Belle idée que d’avoir choisi, cette année, ce thème des utopies, qui tranche joyeusement avec le bouillon anxiogène dans laquelle l’actualité quotidienne nous fait mijoter. Cette édition 2012 est divisée en cinq parties : Qu’est-ce qu’une utopie ? Aux sources de l’utopie. Les utopies en marche. La fin des utopies ? Les utopies de demain. Le résultat, passionnant, me fait mesurer l’honneur d’être parmi les contributeurs à cette publication.
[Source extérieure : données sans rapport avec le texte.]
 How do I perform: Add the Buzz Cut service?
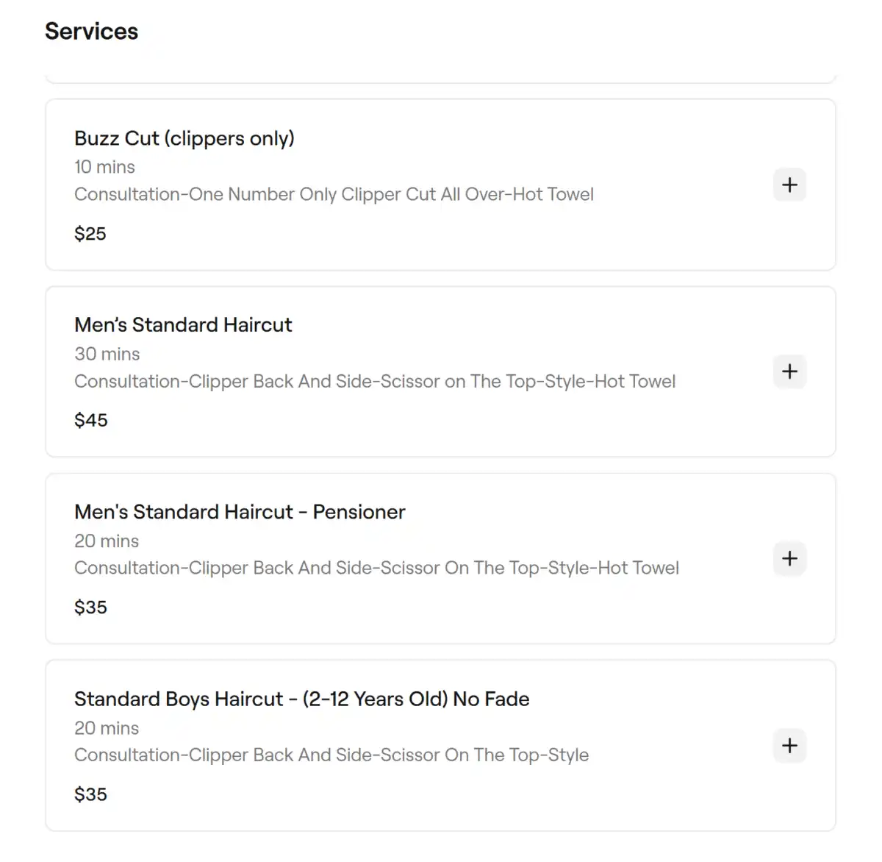point(789,185)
Pour ce blog, j’avais rédigé de cet article une version longue, en deux parties. En voici la première, qui sera complétée par un prochain billet sur l’émergence du « droit à l’éducation ».
—————————-
« L’école pour tous » que connaissent aujourd’hui les pays développés, tout du moins au niveau de l’enseignement primaire et secondaire, n’est pas apparue d’un bloc, par décision d’un gouvernement. Elle est le produit d’un long processus historique qui a permis d’instaurer, graduellement, plus d’école, plus longtemps, pour plus d’enfants.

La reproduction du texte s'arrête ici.